日も暮れて特訓が終わりシャワーでも浴びようかと部屋に戻る途中ブリーさんと会った。


「名前さん船長が呼んでましたよ」
「エースくんが?」
「はい!えっと…」


ブリーさんはエースくんの居場所を教えてくれたのだけど、そこはさっきまでミハールさんと訓練をしていた林の中の開けたところだった。
場所がわかり、ブリーさんにありがとうと伝えそのままさっきの場所に戻った。

しかし、エースくんの姿は見当たらない。

昼間と違って日が暮れてしまえば林の中なんて月明かり以外に照らすものもなく真っ暗だ。風が草木を揺らす音にすら敏感になってしまう。
本当にエースくんが呼んでいたのだろうか。だけどブリーさんが嘘をついているとは思えない。
もう少し待ってみよう。


ヴヴゥゥ……


「えっ…」


どこからか聞こえた唸り声、そこでミハールさんとの会話を思い出した。
この辺りは夜になると猛獣が出るらしいという。
途端に身体が硬直した。


ドシッ…ドシッ…


ゆっくり、でも確実に近づいてくる足音

ぎこちなく振り返ればそこにはわたしよりも二回りは大きい熊がいた。
慌てて銃を構えるけどガチガチと手が震えて引き金を引けない。

その間にも熊はわたしを標的にしたようで今にも襲わんと構えていた。


『自分には敵わないと思ったら逃げることです』


ミハールさんの言葉を思い出しすぐに逃げることに頭を切り替えた。
そのまま熊に背を向けて一心不乱に足を動かした。
木の中なら昔たくさん駆け回った。きっと熊くらい撒くができるだろう。

最近筋トレも頑張った多少なりとも自分の体力がついているはずだ。
全身から汗が吹き出てくる。手の震えは収まらない。だけど、自分で何とかしなきゃ。

林を抜ければ…誰かが…

そこまで考えてハッとした。林を抜けてもそこには島の人たちがいる。
ダメだそんなところにこの熊を連れて行ったりしたら島の人たちが襲われる。

どうしようどうしよう!!

あっ…。

最悪だ。

地面に飛び出ていた木の根に足を引っかけてしまった。
そのまま地面に身体を打ち付ける。


ガヴゥゥゥ……


振り返れば熊が目を光らせて目前に迫っている。
右足がジンジン痛む。もう走れない。

もうダメだ…。

そう思った時、熊の身体に火が付いた。


ウオォォォ!!!


それに驚いて慌てた熊は地面を転がり始め、火が消えると林の奥へ去って行った。
乱れた息を整えていたら地面に見覚えのある黒のブーツが写り込んだ。


「これでわかったかよ」
「ハァッ…ハッ……」
「お前なんかがちょっと訓練したくらいで戦えるわけねぇ」


なかなか上がった息が戻らない中、彼の言葉は心にグサグサ突き刺さった。
目の前が歪む。

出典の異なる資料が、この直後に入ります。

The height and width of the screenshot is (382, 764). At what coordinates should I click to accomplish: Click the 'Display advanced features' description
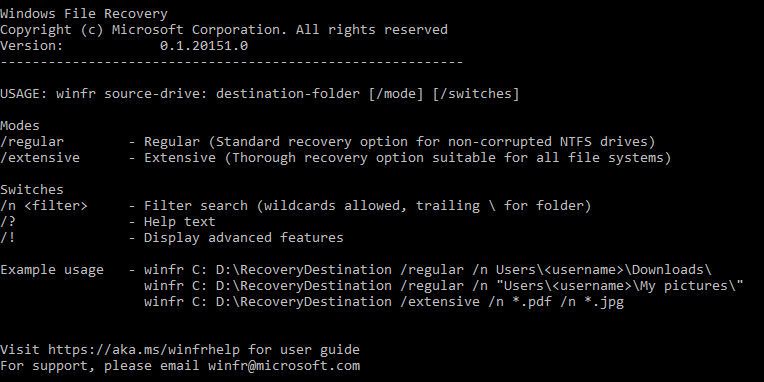244,238
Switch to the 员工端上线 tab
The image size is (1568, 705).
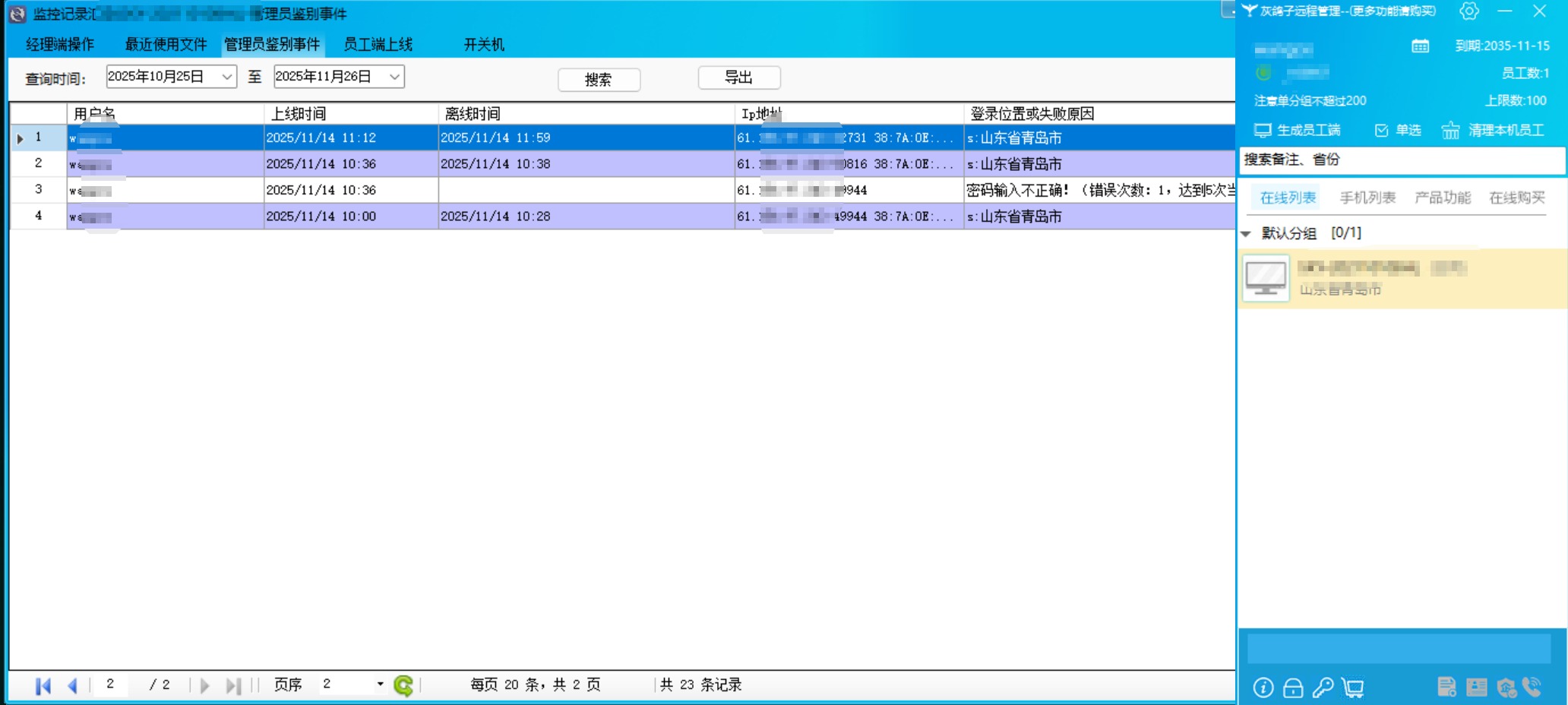[x=378, y=45]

涙が溢れて来て地面に染みを作った。


「だからもうやめろ」
「ハァッ……ンッ…」


何も返事をしないわたしをエースくんが抱え上げた。
何も言い返せないことが悔しくて、あんなにもわたしのために協力してくれたデュースさん達にも申し訳なくてわたしは顔を隠して泣いた。





「名前!?一体何があったんだよ!」
「熊に襲われた。足を挫いてるから手当してやってくれ」
「熊だ!?エース、お前がいてなんでそんな…!」


エースくんに抱えられて船に戻ってきて、デュースさんのところに連れて行かれる。
何も言わないわたしを心配してくれていたけど、わたしはすみませんとしか言えなかった。足の方はただの捻挫で安静にしていれば一週間もすれば完全に治るだろうとのことだった。








「「特訓を止める!?」」


デュースさんとスカルさんの声が重なる。
後日足が完治して特訓再開するかと言ってくれたみなさんにもう特訓はやめることを伝えると当然、とても驚かれた。


「それはエースさんに何か言われたからですか?」


だけどミハールさんにだけは本心を見抜かれている気がした。


「いえ…自分の限界を感じたからです…」
「名前がそういうならいいけど…」
「才能を感じていたので残念ですけどね」


わたしから戦えるようになりたいと言っておいてとても失礼な話だが、三人ともとても優しく受け入れてくれた。
戦える可能性を捨てたくはなかったけど、エースくんにあそこまで言われればもう、自分の頑張りなんかで戦闘に出てしまったらみんながわたしを庇わないといけなくなってしまう。優しい彼らに迷惑をかけるのは嫌だった。